Ethics application status

Approved

Date submitted

24/08/2011

Date registered

9/09/2011

Date last updated

8/01/2018

Type of registration

Retrospectively registered

Titles & IDs

Public title

A trial of self-collection samples to increase chlamydia re-testing following a chlamydia diagnosis amongst clients attending two urban sexual health clinics.

Scientific title

Randomised controlled trial (RCT) of self-collection samples to increase chlamydia re-testing following a chlamydia diagnosis amongst clients attending two urban sexual health clinics.

Secondary ID [1]

None

Universal Trial Number (UTN)

Trial acronym

REACT

Linked study record

Health condition

Health condition(s) or problem(s) studied:

Chlamydia

Condition category

Condition code

Infection

Sexually transmitted infections

Public Health

Health service research

Intervention/exposure

Study type

Interventional

Description of intervention(s) / exposure

Three months after the initial diagnosis, the clinic will send an SMS reminder to encourage the patient to collect a sample/s using a collection kit and mail it to the lab with the request slip. The dates will be set by clinic staff at the time of treatment.

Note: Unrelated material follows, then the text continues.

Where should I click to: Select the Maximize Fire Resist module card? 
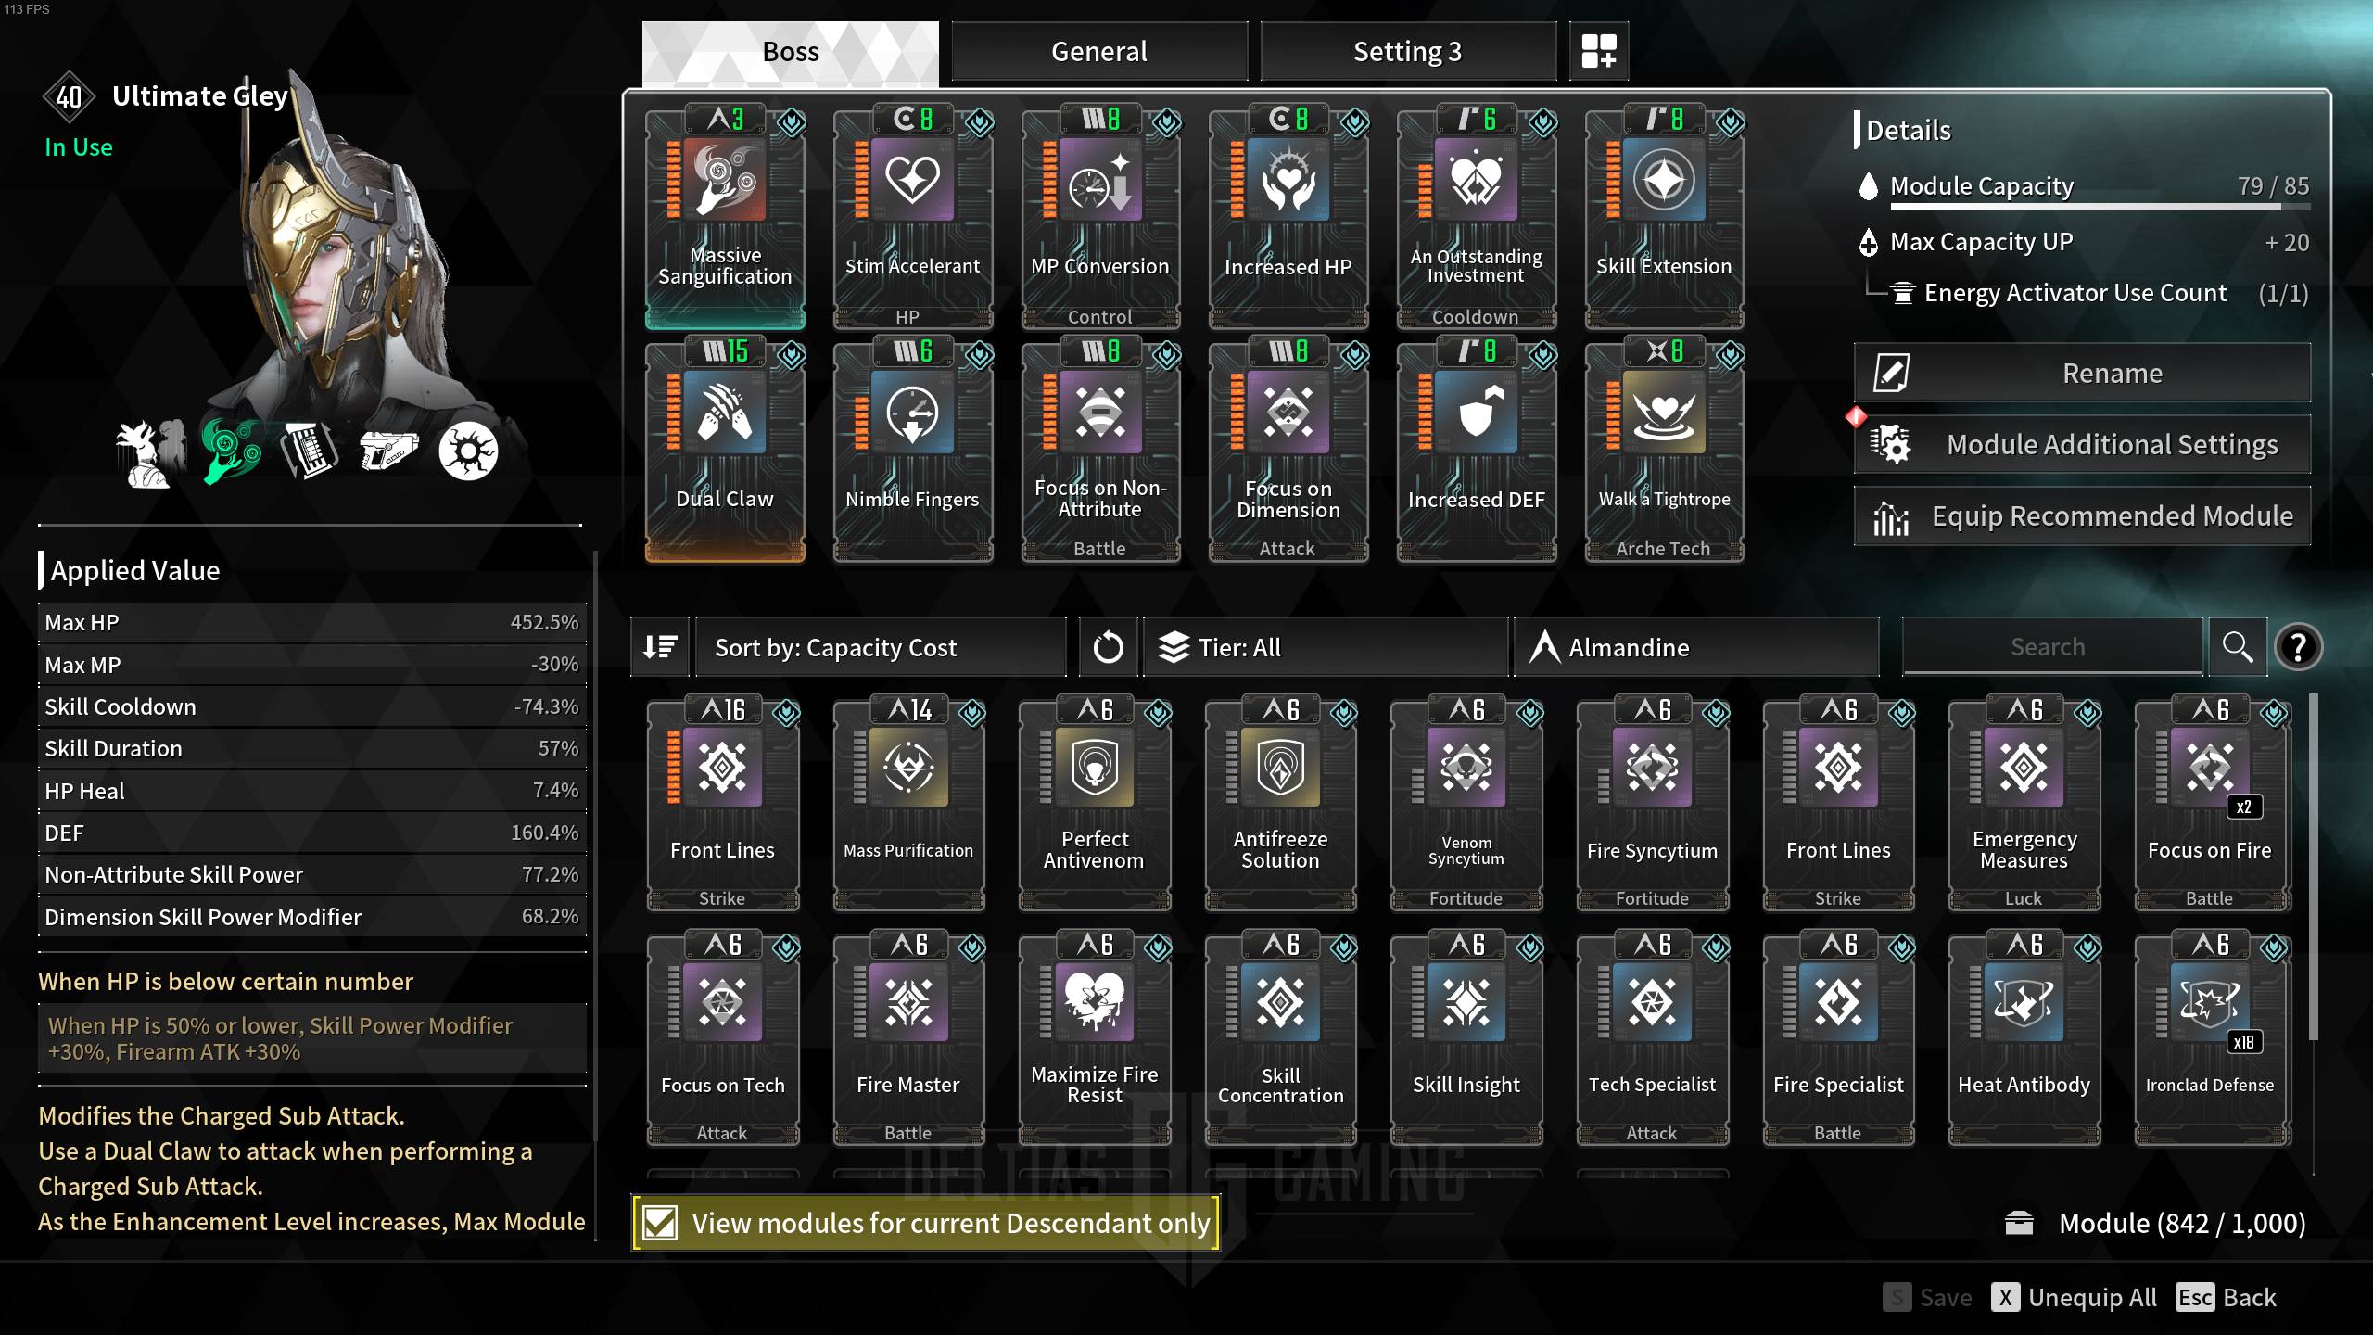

The research team will mail a collection kit in an unmarked envelope to the patient 3 months after initial diagnosis. Patients will be instructed in a covering letter to collect their specimen/s and package them according to the instructions provided and mail them to the laboratory in the supplied pre-paid envelope. The collection kit will contain the collection device, collection instructions, laboratory request form and pre-paid envelope.

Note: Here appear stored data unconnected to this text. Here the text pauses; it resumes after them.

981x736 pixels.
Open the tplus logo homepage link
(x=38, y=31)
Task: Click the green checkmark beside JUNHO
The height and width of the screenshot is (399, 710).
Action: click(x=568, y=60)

The collection devices will vary according to the patient’s risk group: heterosexual men will receive a Copan swab for first-pass urine collection; women will receive a swab for lower vaginal self-collection; and men who have sex with men (MSM) will receive two collection devices: (i) a swab for rectal self-collection and (ii) a swab for first-pass urine collection.

Intervention code [1]

Early detection / Screening

Intervention code [2]

Diagnosis / Prognosis

Comparator / control treatment

Three months after the initial diagnosis, the clinic will send an SMS reminder to encourage the patient to return to the clinic for re-testing. This is standard of care at the two participating clinics. The dates will be set by clinic staff at the time of treatment.

Control group

Active

Outcomes

Primary outcome [1]

Chlamydia re-testing at 1-4 months after a chlamydia infection.
Patients will be asked if they have had a repeat test on an online questionnaire at 4-5 months after initial diagnosis. Data linkage to patient medical records will also be undertaken.

Timepoint [1]

1-4 months after the initial diagnosis.

Secondary outcome [1]

Persistent positivity at re-rest.
Chlamydia infection will be diagnosed by Nucleic Acid Amplification Tests (NAAT).

Timepoint [1]

At time of re-test.

Secondary outcome [2]

Chlamydia re-infection rate at re-test - discriminated using sexual behaviour data and chlamydia sequencing.

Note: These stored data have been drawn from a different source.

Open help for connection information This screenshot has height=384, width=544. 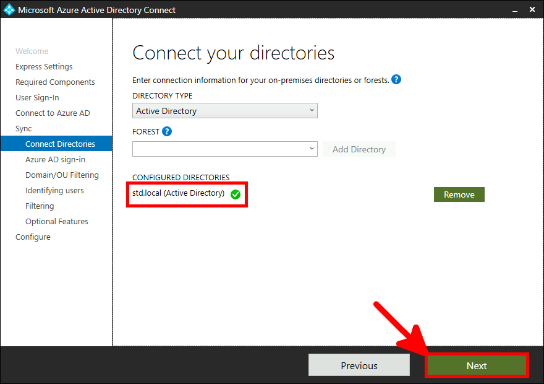[396, 80]
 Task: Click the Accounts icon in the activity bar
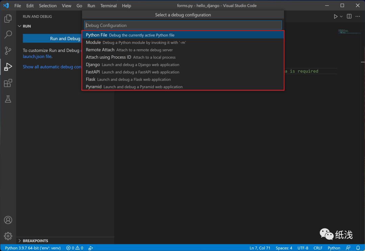point(8,220)
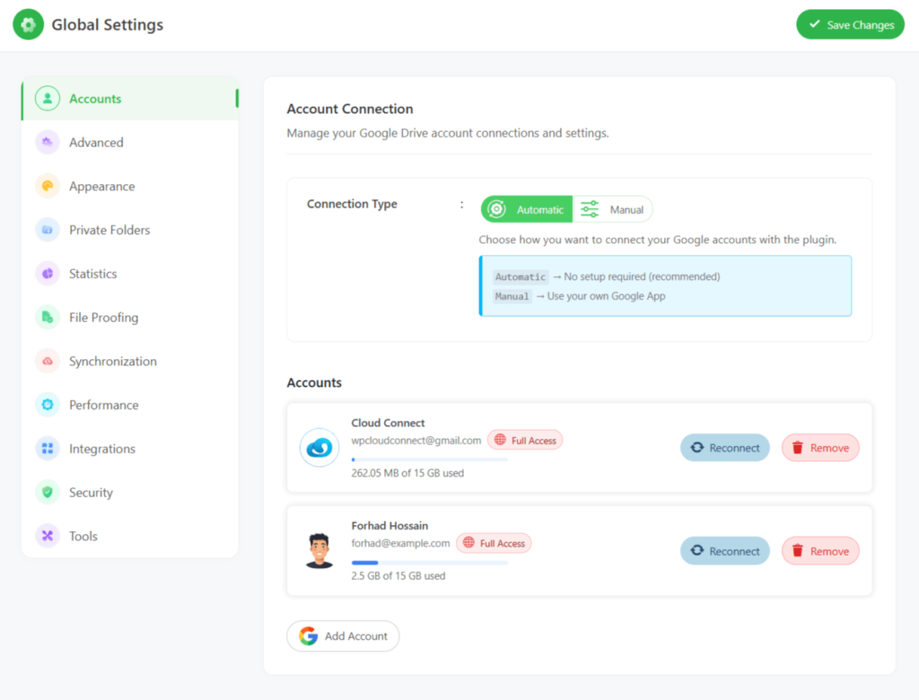Click the Global Settings gear logo icon

click(x=28, y=24)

For patients who have a repeat positive test, the baseline and re-testing specimens for these patients will be transported to the Royal Women's Hospital for genotyping using OmpA typing and Mutliple locus sequence typing (MLST).

Researchers will also send an SMS to the patients at 4 and 5 months to remind them to complete a quantitative survey online. The SMS will contain the name of the website and the participant's code which will be linked to their patient details captured at consent. The survey will investigate whether the patient and his or her partner/s were treated for chlamydia and sexual behaviour since the initial diagnosis.

Timepoint [2]

At 4 to 5 months following initial diagnosis.

Secondary outcome [3]

Acceptability.
Participants will be reminded by SMS at 4 and 5 months to undertake a survey online to assess the acceptability of the self-collected samples and barriers to and preferences for re-testing.

Timepoint [3]

At 4 to 5 months following initial diagnosis.

Secondary outcome [4]

PID incidence in women.
At 4-5 months the percentage of women diagnosed with PID will be calculated among those re-tested and those not re-tested.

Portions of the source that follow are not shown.